Sunday, February 1, 2015

Vanishing Ice

Yesterday my husband and I had the pleasure to revisit the McMichael Canadian Art Collection in Kleinburg, Ontario. This is where we got married. It is also where the new exhibition Vanishing Ice is taking place, showcasing art from 1775 to 2012 that depicts beautiful yet sometimes worrisome icy 
landscapes. The show is a combination of breathtaking beauty, a sense of exploration and adventure, but also a wake-up call to the dangers of climate change and the fragility of these ecosystems.

Some of my favourite pieces include Alexis Rockman's Adelies (2008), a demanding painting depicting worried penguins atop a drifting piece of ice. The size of the canvas and the seductive hues of blues and greens draw the viewer's attention among a sea of art. Each penguin's expression is unique, and the eye of the viewer jumps from one to the next. The detail of the drifting ice however, is what makes this painting stand out, it looks as if actual ice crystals were slowly melting away into the sea.

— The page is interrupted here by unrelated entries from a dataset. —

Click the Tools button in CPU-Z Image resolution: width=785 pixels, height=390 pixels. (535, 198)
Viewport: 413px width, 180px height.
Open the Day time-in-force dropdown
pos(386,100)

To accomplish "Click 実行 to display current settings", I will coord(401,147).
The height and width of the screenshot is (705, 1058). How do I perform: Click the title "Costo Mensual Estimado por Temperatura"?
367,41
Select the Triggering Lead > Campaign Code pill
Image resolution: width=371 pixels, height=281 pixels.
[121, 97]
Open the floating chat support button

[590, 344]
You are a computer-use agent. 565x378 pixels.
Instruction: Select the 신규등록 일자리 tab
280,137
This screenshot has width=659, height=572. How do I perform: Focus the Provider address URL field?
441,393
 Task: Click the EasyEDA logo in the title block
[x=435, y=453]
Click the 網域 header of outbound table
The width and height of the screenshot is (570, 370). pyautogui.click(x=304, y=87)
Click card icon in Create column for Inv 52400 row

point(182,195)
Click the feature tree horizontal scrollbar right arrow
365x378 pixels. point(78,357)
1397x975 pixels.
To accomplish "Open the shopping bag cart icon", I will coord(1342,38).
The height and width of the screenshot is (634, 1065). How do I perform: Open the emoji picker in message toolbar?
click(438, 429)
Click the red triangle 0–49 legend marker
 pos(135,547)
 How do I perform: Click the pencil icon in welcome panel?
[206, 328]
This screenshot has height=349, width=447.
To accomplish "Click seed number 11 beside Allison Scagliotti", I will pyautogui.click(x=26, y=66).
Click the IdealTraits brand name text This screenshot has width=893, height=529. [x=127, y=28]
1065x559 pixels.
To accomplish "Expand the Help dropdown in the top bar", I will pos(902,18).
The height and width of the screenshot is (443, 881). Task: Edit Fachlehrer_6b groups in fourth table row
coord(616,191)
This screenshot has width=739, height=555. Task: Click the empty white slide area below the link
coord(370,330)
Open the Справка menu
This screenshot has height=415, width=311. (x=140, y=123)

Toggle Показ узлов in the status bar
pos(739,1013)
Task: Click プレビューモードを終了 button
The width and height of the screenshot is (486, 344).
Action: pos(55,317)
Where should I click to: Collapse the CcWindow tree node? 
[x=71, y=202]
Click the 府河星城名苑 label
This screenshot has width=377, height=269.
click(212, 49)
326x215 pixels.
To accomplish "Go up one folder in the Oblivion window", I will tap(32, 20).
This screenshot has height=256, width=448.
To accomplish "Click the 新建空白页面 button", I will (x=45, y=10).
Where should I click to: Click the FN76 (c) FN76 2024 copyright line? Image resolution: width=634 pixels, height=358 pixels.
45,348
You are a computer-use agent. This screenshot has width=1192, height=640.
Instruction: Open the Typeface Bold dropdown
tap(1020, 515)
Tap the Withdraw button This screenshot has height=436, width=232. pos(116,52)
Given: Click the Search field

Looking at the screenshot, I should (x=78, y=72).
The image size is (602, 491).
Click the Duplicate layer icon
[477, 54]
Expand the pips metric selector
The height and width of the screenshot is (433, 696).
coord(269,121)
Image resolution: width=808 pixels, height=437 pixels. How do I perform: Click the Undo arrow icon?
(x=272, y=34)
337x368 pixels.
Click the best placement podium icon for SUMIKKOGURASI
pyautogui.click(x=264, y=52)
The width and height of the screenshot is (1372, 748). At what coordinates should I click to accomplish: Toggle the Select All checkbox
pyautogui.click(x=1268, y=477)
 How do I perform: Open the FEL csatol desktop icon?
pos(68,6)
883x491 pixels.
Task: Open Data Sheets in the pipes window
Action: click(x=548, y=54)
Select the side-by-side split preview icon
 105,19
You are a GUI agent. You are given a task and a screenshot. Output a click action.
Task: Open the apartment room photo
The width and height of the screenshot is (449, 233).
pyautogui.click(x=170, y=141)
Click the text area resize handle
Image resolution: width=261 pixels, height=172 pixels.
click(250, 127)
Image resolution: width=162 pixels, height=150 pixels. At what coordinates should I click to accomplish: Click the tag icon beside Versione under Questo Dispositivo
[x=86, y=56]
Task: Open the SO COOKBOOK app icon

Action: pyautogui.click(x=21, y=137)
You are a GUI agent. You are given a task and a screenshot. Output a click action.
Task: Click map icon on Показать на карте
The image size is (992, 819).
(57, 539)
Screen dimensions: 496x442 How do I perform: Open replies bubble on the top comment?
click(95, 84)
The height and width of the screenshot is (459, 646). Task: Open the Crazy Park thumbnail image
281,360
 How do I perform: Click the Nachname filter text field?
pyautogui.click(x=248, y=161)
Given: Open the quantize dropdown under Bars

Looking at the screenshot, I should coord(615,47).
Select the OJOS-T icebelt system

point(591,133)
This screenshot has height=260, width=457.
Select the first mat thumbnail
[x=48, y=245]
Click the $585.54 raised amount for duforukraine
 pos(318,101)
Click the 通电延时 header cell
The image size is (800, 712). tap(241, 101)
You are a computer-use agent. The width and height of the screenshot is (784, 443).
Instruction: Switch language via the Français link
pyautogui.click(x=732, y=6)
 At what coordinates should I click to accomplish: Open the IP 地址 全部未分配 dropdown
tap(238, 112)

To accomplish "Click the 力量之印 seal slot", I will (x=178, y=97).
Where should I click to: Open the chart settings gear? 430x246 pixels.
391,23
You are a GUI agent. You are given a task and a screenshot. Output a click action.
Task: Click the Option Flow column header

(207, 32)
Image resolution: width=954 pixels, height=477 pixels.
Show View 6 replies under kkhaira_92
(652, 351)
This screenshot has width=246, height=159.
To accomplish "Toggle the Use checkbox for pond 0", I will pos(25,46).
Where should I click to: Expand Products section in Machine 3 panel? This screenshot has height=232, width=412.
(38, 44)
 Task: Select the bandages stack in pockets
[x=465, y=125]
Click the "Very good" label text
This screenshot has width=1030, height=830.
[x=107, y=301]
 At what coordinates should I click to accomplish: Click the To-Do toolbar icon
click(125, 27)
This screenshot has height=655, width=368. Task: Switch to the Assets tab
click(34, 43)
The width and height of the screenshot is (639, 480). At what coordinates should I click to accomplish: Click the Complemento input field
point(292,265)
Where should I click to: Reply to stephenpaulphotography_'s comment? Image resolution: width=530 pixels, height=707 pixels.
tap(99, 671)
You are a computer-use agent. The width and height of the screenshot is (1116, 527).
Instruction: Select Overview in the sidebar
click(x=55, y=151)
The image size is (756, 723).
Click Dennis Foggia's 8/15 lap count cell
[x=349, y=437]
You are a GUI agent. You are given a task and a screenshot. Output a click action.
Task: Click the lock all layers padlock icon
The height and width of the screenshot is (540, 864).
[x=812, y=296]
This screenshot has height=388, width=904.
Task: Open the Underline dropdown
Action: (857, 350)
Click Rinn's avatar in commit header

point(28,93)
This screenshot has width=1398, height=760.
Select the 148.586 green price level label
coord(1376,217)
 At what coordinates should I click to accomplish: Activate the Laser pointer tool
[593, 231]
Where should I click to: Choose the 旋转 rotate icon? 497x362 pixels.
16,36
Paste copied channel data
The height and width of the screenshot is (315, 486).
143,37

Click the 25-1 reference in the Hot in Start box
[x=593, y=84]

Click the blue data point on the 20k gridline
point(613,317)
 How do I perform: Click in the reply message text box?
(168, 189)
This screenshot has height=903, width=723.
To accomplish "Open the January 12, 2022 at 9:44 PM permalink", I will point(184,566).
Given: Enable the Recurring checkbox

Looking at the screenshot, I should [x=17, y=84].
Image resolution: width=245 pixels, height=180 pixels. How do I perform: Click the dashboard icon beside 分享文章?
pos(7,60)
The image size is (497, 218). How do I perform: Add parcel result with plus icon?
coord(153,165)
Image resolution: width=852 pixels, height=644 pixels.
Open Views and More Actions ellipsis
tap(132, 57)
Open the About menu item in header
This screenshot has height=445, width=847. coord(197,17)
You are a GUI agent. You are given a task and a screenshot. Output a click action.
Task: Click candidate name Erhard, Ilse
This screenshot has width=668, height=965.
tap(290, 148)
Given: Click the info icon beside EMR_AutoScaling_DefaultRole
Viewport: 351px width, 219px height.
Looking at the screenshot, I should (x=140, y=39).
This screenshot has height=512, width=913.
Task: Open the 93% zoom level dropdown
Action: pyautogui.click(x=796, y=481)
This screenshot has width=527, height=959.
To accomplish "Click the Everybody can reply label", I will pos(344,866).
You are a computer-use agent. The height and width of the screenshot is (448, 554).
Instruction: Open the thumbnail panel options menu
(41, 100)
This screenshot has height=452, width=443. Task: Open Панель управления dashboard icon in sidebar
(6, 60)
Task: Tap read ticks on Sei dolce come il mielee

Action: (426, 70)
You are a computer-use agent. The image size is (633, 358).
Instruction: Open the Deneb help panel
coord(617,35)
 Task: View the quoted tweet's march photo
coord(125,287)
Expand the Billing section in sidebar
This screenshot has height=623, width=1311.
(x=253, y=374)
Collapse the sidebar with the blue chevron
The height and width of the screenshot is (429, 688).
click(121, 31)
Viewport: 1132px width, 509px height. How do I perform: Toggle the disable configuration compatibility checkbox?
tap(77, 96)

Cynthia Camlin's Melted 4 (2008) is another highlight of the exhibition. Her use of watercolours and acrylic paints to illustrate a melting iceberg is as exquisite as it is striking. The boundaries of this gigantic iceberg, softly complemented by the ephemeral watercolours, contrast with the geometric shapes and darker tones of its interior, giving the viewer a sense of grandeur and of the opposite forces at play in nature.

A hundred-year-old photographs by Frank Hurley and Herbert Ponting, and classic painting's like the Group of Seven's Lawren Harris' Isolation Peak, Rocky Mountains (1930) allude to discovery, exploration, and the undeniable awe of nature. However, the viewer's attention is carried elsewhere with pieces like Paul D. Miller's Manifesto for a People's Republic of Antarctica (2011-2012) and Jean de Pomereu's Fissure 2 (Antarctica) from Sans Nom (2008), which clearly illustrate the speedy melting of the ice caps and bring awareness to the action that must be taken to preserve this awe-inspiring landscapes.

Vanishing Ice will be on at the McMichael from January 31st until April 26th, 2015. For more information you can visit their website at: http://www.mcmichael.com/vanishingice. The exhibition was originally organized by the Whatcom Museum in Bellingham, WA. You can see the individual works at their website at http://www.vanishing-ice.org.

"The ice and the long moonlit polar nights, with all their yearning, seemed like a far-off dream from another world - a dream that had come and passed away. But what would life be worth without its dreams?" - Fridtjof Nansen, Farthest North (1897).